We're not dealing with normal numbers. The -1 exponent here ONLY denotes 'inverse'. That is, a*a^{-1} = I, where I is basically a general version of the concept behind the number 1 (Meaning, a*I = a. Just like, say, 4*1 = 4.)

So. Let's take the inverse of a*b, and play with it. (ab)*(ab)^{-1} = I. That's by definition of 'inverse'. Now let's expand everything. a*b*a^{-1}*b^{-1} is still supposed to equal I. But we've got a big problem. See, because ab != ba, we can't rearrange the terms in the above. We're stuck doing things in the order they appear. So, we've got a*(b*a^{-1})*b^{-1}. The quantity in parentheses won't be equal to I, obviously, because the inverse of a ain't the inverse of b. So the stuff in parentheses will equal something we'll call c, and we'll have something like a*c*b^{-1}, which obviously won't equal I! So everything blew up. The reason it blew up is that we expanded things wrong, thinking naively that (a*b)^{-1} = a^{-1}*b^{-1}. But look! If it was equal to b^{-1}*a^{-1}, everything would work out. The expansion would look like a*b*b^{-1}*a^{-1}=a*I*a^{-1} = a*a^{-1} = I, and as you can see everything lines up, and comes out to equal I, as it needs to.

If you stare at it long enough, it becomes clear that it **has to** be like this. Took me a while.

Anyway, I'm having a hell of a time understanding this business about representations of SU(2). I think I've got a handle on the spin-0 representation, but the spin-1/2 representation is giving me trouble (because of that damn inverse that shows up where I don't want it), and spin-1 and dual representations are another story all together...

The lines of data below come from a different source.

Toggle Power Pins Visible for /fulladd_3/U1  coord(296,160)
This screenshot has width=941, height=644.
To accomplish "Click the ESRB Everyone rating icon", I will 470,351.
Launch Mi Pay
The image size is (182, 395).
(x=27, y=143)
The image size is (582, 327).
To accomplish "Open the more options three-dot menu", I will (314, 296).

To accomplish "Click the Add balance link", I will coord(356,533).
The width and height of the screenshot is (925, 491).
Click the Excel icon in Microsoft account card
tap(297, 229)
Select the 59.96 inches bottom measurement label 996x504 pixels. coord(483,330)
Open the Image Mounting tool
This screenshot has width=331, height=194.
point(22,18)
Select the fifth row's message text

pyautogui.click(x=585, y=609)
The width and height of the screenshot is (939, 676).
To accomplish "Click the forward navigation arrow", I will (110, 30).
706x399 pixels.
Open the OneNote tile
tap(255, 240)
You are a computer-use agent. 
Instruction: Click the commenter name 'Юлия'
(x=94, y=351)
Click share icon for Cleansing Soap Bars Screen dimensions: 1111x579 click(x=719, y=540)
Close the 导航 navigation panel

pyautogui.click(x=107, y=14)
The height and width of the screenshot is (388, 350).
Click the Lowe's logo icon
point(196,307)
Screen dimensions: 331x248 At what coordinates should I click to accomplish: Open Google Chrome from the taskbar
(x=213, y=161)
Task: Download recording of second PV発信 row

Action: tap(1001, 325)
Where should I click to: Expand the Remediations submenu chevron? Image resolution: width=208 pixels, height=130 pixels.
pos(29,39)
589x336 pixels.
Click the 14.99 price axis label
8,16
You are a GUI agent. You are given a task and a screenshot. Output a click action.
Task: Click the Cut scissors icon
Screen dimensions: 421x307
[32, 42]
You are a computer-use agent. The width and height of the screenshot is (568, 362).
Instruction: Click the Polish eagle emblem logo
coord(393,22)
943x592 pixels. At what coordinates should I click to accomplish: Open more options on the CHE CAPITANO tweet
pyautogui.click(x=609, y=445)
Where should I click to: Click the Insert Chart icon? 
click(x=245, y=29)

My problem with spin-1/2, in brief. The book is asking me to show that for spin-1/2, elements of SU(2) act on C^2 by matrix multiplication - that is, spin-1/2 is the 'fundamental' representation. My trouble comes from having trouble seeing how the fuck *else* they could be acting on C^2. I mean, representations of SU(2) are defined by [U_{j}(g)f](v) = f(g^{-1}v), where the f's are functions that are degree-2j homogenous polynomials, v's are elements of some vector space, in our case C^2, and U_1/2 being the name we're giving the representation. Sorta. My terminology is probably all fucked up. Anyway, the reps look like f(g^{-1}v)! g^-1 is an element of SU(2), since g is. Elements of SU(2) are 2x2 matrices. v is just a vector, a 2x1 matrix. Well, you write two matrices down like that, and you're *stating* you're doing matrix multiplication. What the hell is there to *show*?

What's bothers me even more is that say we take j = 234. Well, the reps *still* look like f(g^{-1}v). You're *still* doing matrix multiplication. But you can't have more than one fundamental representation, can you? That would rather contradict the notion of it being 'fundamental', wouldn't it? Or would it? I dunno. Of course, the functions f *do* change as j changes - they get hairier and hairier, rather rapidly. Hmm. As you can probably tell, I'm confused.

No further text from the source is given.